まさかこんなことになるとは…。
全編神戸ロケ低予算超B級新感覚ホラーパニック完全自主制作アイドル映画「みぽりん」が、地元神戸の元町映画館で、9月7日から13日まで1週間限定上映されたのだが、なんと初日から最終日まで全て満席立ち見という輝かしい記録を打ち立ててしまった。劇場関係者によると、「1日1回、1週間限定」という同じ公開条件の作品としては、今夏4Kデジタルリマスター版が上映された超弩級の歴史的ドキュメンタリー映画「東京裁判」(1983年)に匹敵する反響という。一体どういうことなのか。最終日の劇場に潜入した。
「みぽりん、いかがですか」
「神戸で撮影した映画です、見てみませんか」
13日午後7時前、劇場前では最早おなじみとなったキャストやスタッフによるにぎやかな呼び込みが行われていた。そしてこの日も見事に全66席が完売。支配人の林未来さんは語る。「全ての回を満席にできたのは、なんと言っても彼らの頑張りがあったからこそ。上映が決まってからの数カ月間、フェイス・トゥ・フェイスでとにかく宣伝を頑張ってきたのは本当にすごいことだと思います」
「みぽりん」の予告編が初めて人の目に触れたのは、今年4月の元町映画館だった。6月には、2018年に大ヒットした「カメラを止めるな!」のスピンオフ映画「ハリウッド大作戦!」上映前に紹介されたことで、カメ止めファンらが“発見”。「神戸で変な映画ができたらしい」という情報がTwitterで拡散され、知名度と期待値がぐいぐい上がっていった。7月のカナザワ映画祭では「期待の新人監督」で観客賞を獲得。平行して松本大樹監督やキャスト、スタッフらが「ビラくばーる部」と称して神戸や大阪、京都、東京に散り、地道な宣伝活動に明け暮れた。

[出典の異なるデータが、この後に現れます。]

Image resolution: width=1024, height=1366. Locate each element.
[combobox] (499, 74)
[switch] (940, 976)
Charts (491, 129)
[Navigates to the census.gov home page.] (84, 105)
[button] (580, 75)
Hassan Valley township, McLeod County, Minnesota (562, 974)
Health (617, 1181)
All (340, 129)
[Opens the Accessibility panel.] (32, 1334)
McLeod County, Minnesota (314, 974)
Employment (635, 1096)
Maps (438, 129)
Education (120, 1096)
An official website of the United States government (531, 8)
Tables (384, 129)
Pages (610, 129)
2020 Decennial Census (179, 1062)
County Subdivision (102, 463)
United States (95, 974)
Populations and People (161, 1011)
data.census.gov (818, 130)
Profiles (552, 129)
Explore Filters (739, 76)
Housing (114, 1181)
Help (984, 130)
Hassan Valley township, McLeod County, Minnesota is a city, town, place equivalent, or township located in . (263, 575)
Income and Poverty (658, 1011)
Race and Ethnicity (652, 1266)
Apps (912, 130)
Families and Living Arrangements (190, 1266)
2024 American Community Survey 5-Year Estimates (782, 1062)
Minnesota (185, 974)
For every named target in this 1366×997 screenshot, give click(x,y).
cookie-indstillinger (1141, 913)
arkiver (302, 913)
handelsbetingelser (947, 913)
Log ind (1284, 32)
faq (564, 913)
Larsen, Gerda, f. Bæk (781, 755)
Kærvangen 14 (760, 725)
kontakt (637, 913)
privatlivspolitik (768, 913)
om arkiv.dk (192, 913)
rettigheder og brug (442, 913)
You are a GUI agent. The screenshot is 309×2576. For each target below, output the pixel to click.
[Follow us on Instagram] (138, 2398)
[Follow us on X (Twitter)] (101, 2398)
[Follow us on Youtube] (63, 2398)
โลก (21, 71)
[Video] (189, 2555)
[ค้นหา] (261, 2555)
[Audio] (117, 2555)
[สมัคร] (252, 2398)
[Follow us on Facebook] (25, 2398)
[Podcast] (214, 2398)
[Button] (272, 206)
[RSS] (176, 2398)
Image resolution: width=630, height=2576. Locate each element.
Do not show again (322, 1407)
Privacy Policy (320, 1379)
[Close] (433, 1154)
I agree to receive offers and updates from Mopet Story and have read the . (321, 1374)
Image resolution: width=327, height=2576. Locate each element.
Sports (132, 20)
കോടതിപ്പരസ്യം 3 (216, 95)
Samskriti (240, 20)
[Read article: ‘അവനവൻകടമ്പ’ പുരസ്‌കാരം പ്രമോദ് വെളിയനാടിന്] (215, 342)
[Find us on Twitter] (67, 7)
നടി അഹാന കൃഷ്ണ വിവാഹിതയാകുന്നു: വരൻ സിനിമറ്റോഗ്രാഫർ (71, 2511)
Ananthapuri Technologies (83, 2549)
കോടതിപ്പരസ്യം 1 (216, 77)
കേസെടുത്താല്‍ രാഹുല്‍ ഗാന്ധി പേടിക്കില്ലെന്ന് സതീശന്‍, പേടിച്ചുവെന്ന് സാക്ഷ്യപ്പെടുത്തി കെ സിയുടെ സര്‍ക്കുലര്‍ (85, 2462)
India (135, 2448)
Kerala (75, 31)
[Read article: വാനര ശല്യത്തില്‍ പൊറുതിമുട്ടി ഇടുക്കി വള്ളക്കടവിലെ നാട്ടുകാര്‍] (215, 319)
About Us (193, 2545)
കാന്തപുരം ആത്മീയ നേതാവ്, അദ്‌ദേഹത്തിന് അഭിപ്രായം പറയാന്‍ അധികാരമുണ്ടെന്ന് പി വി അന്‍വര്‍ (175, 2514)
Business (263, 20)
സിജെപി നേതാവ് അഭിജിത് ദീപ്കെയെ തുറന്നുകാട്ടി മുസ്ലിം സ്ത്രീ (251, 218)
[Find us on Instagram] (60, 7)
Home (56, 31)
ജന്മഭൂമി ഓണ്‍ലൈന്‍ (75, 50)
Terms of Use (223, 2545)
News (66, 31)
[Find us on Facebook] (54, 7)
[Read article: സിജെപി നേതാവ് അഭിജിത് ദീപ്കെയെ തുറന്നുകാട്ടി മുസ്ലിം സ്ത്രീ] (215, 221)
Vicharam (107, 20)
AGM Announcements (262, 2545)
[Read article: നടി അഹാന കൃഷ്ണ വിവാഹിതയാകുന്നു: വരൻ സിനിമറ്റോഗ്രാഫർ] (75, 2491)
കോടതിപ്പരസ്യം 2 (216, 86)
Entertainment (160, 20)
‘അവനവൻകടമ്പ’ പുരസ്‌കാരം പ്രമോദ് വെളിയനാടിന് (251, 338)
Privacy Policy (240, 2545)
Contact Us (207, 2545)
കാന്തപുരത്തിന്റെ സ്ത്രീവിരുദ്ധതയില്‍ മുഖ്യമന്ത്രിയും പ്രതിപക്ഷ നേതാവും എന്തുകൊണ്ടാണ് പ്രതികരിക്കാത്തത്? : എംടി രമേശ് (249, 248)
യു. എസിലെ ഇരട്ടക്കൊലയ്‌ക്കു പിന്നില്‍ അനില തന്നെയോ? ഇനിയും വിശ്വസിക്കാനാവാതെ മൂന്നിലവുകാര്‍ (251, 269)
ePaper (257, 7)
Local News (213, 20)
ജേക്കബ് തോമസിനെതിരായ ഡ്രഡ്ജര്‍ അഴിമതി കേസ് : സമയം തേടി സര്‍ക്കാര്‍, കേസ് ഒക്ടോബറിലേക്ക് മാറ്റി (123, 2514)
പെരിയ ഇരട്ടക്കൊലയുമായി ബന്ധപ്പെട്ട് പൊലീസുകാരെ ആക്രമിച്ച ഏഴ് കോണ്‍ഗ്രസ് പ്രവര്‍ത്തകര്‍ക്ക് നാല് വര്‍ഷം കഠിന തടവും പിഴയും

公開直前の9月2日には、神戸のライブハウスで劇中の声優地下アイドルが出演する異例のライブイベントを開催。神戸に支店を置くCDショップ、タワレコとHMVがタッグを組んで「みぽりん」を応援するというミラクルまで起こしてしまったが、その一方で、春ごろから休みなく飛び回り続けた松本監督は10kg近く体重が落ちたという。……心労?